En sonunda çatlak sesiye, “Anneeeee, çok komiksin! Gülmem bitmiyoooo, durduramıyorummmm” dedi. İyice gülmeye başladık bu cümle üzerine. Benim için ondan gelecek en güzel iltifatlardan biri “komik anne”. Asla ciddi bir anne olarak anılmak istemem zira.

İşte böyle sevgili dostlar. Evimize yorgun ama mutlu bir şekilde gelme, banyo, azıcık Monopoly (Metecim tekrar çok teşekkürler), kitap ve uyku. İşte günün sonu…

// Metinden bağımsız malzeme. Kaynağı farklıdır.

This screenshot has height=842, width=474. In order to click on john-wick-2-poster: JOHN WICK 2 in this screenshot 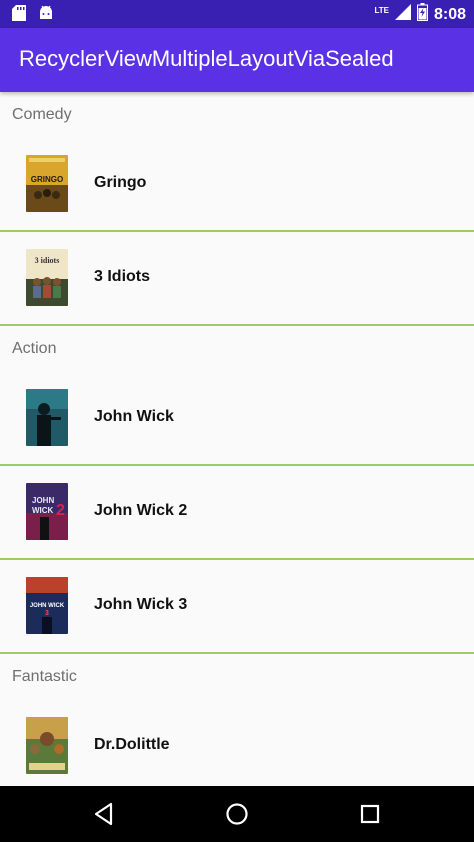, I will do `click(47, 512)`.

Ve bir okuma günü daha böyle bitti.

Perşembe yine oradayız, bekleriz 🙂

One Comment

  1. Sevgili Defnecim,
    Yazını okuyunca Mete'yle de paylaştım ve müjdeyi verdim.
    "Metecim artık Maya da monopoly oynamayı öğrenmiş ve akşamları annesiyle oynuyormuş." dedim. O da "Yani Maya bize geldiğinde ikimiz oynayabileceğiz yaşasınnn" diyerek sevincini dile getirdi.
    Bu arada Maya konusu açılınca sizde yapmış olduğu ve unuttuğu cam boyama kavanoz aklına geldi. Çok uzun zaman geçtiğini ve ne zaman alacağımızı söyleyip durdu. Bu da demek oluyor ki en kısa zamanda ayarlayıp buluşmamız gerekiyor:)
    Biz çok istememize rağmen prş günleri okuma saatine yetişemiyoruz. İlk başlarda ağlaya ağlaya gittiği, hatta gitmemek için çeşitli hastalık numaraları yaptığı, sürünerek gittiği okulundan şimdi de kopamıyor. Her gün saat 16:00 civarı almaya gittiğimde "Ben daha boya yapıyordum, neden erken geldin?" diye bir de fırça atıyor:)) Tabi bizim okuldan çıkmamız 16:30'a yaklaştığı için yetişemiyoruz. Ama umudumu yitirmedim, inşallah bir hafta ayarlayıp geleceğiz. Zaten Mete'nin bir kere geldikten sonra bir daha ne zaman gideceğimizi soracağından eminim.
    En kısa zamanda görüşmek üzere; Maya'ya kocaman öpücükler, sevgiler.